## Directive
Rewrite the rows below as a Markdown table with the columns "Row" and "Text." Start with the row containing "has height=900, width=1600." and continue through the row containing "center [430, 630].", leaving out any blank rows.

[Saved entries]
☆ ☆ ☆

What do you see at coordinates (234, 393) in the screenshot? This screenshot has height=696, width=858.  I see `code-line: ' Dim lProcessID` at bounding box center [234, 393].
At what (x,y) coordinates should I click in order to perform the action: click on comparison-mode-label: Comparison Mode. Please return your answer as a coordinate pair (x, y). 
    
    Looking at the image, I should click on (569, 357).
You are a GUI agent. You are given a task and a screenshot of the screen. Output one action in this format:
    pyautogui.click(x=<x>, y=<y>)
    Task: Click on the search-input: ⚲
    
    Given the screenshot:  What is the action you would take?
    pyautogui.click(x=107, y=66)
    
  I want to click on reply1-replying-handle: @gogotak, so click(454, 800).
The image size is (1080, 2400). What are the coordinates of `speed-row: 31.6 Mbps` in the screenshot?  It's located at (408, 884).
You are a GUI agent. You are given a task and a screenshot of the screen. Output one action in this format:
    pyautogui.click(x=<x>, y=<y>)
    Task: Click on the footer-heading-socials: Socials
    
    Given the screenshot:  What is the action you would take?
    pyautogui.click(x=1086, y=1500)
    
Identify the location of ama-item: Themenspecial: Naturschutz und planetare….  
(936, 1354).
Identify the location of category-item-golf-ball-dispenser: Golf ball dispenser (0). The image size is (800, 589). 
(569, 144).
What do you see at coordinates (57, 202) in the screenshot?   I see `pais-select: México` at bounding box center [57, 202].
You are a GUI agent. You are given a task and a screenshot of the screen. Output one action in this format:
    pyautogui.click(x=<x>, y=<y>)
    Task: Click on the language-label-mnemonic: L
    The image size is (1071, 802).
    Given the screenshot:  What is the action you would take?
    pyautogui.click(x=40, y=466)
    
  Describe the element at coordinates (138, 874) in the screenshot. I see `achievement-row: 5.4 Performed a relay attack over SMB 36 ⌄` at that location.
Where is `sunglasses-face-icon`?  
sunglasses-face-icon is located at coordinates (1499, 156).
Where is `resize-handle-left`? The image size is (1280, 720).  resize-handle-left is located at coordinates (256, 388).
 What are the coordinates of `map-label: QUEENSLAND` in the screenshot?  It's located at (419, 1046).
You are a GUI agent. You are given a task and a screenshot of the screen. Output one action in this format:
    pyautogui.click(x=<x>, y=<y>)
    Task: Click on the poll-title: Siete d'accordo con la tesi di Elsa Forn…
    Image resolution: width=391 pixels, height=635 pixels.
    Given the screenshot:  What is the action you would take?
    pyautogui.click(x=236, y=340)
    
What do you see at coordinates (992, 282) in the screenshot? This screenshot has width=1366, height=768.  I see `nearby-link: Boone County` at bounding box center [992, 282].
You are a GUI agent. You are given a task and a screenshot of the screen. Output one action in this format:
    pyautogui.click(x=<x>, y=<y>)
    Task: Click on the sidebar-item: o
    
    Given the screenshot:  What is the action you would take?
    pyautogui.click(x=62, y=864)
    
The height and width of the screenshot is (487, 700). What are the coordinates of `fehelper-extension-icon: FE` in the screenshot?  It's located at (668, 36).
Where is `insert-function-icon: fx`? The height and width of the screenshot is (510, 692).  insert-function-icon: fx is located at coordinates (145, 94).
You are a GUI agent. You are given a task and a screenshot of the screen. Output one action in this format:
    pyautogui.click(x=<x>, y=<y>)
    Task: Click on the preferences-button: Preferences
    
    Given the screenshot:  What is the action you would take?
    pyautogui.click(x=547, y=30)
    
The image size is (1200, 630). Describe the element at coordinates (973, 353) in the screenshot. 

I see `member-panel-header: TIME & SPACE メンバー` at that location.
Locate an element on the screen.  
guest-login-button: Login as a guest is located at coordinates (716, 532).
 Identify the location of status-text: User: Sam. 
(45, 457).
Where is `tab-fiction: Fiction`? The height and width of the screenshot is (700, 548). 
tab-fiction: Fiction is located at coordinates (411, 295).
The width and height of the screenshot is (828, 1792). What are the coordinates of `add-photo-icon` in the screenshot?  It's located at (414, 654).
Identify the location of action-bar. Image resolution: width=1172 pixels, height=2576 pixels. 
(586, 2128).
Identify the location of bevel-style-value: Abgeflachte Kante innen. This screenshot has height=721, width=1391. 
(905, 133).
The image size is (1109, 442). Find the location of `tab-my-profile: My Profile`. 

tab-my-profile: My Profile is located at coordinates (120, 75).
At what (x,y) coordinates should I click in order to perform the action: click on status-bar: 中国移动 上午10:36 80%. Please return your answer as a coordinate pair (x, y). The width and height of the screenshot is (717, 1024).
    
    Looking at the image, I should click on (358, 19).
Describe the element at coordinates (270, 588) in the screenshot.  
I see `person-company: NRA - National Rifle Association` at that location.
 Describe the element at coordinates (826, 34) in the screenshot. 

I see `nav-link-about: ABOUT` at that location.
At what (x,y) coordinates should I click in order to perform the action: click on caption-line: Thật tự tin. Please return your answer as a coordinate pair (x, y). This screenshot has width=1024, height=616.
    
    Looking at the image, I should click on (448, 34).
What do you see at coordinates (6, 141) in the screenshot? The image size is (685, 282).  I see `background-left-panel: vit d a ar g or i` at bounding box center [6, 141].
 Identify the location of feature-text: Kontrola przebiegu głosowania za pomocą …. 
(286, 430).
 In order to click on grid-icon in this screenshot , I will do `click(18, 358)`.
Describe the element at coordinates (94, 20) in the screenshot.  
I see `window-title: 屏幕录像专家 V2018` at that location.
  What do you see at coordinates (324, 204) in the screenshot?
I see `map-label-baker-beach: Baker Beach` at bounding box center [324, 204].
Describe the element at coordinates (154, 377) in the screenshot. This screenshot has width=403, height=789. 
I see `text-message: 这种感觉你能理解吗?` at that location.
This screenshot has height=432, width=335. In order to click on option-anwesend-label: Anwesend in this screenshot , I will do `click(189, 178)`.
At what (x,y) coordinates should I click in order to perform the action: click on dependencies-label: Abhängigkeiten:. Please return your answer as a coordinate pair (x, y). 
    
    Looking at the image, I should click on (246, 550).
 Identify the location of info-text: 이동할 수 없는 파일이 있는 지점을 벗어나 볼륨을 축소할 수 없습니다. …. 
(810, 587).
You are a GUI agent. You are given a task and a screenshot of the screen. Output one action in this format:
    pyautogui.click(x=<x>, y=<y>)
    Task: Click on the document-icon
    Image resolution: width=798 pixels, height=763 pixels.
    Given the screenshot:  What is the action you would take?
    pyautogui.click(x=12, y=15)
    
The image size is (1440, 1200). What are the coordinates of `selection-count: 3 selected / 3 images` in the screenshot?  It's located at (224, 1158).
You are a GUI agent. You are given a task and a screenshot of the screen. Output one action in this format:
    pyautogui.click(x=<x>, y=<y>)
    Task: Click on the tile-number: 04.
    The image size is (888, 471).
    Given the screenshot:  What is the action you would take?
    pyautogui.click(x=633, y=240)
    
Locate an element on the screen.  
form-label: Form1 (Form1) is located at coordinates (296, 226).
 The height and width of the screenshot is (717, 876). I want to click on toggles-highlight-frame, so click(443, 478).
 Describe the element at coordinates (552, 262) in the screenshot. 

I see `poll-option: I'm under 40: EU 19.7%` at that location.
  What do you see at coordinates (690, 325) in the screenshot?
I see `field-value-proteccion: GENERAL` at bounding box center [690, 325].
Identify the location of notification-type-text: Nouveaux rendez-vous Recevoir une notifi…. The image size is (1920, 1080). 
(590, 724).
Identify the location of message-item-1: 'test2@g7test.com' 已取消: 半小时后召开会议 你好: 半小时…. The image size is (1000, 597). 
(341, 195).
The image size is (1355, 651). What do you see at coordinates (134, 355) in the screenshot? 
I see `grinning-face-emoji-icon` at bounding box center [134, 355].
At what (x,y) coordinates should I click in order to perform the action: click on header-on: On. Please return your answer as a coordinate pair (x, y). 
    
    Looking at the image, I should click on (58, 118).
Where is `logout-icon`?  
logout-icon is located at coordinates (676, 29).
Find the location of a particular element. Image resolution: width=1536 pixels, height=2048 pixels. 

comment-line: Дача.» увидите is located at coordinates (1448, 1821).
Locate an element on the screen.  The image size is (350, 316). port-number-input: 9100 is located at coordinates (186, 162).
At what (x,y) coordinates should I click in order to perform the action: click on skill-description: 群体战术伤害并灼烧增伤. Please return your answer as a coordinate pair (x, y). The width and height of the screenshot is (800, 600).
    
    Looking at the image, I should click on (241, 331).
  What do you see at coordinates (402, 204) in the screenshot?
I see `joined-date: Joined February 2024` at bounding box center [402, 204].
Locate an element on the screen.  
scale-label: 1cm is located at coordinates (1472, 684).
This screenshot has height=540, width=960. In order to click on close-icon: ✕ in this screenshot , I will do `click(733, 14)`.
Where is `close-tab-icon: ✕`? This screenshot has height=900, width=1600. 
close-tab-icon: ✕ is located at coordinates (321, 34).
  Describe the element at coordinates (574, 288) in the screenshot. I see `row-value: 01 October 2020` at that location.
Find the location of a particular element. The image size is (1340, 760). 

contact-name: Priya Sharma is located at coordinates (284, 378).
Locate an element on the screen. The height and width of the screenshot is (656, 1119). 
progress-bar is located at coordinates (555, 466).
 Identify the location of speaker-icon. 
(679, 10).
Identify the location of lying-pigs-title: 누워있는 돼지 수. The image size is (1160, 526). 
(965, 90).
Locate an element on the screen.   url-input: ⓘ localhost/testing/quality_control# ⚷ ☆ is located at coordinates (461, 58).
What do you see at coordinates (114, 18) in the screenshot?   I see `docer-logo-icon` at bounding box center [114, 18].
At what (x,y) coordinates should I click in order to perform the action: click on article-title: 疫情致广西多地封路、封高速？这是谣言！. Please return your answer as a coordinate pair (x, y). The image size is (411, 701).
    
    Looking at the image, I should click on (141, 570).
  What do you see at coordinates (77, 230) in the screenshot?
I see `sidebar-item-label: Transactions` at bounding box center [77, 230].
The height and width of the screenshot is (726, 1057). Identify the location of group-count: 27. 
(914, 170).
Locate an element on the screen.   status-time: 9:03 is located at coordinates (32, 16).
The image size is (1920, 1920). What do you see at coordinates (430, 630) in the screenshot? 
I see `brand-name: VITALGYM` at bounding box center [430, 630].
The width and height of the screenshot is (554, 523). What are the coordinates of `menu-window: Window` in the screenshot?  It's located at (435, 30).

☆ ☆ ☆

## Answer to this problem
| Row | Text |
|---|---|
| 1 | Where is `close-tab-icon: ✕`? This screenshot has height=900, width=1600.  |
| 2 | close-tab-icon: ✕ is located at coordinates (321, 34). |
| 3 |   Describe the element at coordinates (574, 288) in the screenshot. I see `row-value: 01 October 2020` at that location. |
| 4 | Find the location of a particular element. The image size is (1340, 760).  |
| 5 | contact-name: Priya Sharma is located at coordinates (284, 378). |
| 6 | Locate an element on the screen. The height and width of the screenshot is (656, 1119).  |
| 7 | progress-bar is located at coordinates (555, 466). |
| 8 |  Identify the location of speaker-icon.  |
| 9 | (679, 10). |
| 10 | Identify the location of lying-pigs-title: 누워있는 돼지 수. The image size is (1160, 526).  |
| 11 | (965, 90). |
| 12 | Locate an element on the screen.   url-input: ⓘ localhost/testing/quality_control# ⚷ ☆ is located at coordinates (461, 58). |
| 13 | What do you see at coordinates (114, 18) in the screenshot?   I see `docer-logo-icon` at bounding box center [114, 18]. |
| 14 | At what (x,y) coordinates should I click in order to perform the action: click on article-title: 疫情致广西多地封路、封高速？这是谣言！. Please return your answer as a coordinate pair (x, y). The image size is (411, 701). |
| 15 |     Looking at the image, I should click on (141, 570). |
| 16 |   What do you see at coordinates (77, 230) in the screenshot? |
| 17 | I see `sidebar-item-label: Transactions` at bounding box center [77, 230]. |
| 18 | The height and width of the screenshot is (726, 1057). Identify the location of group-count: 27.  |
| 19 | (914, 170). |
| 20 | Locate an element on the screen.   status-time: 9:03 is located at coordinates (32, 16). |
| 21 | The image size is (1920, 1920). What do you see at coordinates (430, 630) in the screenshot?  |
| 22 | I see `brand-name: VITALGYM` at bounding box center [430, 630]. |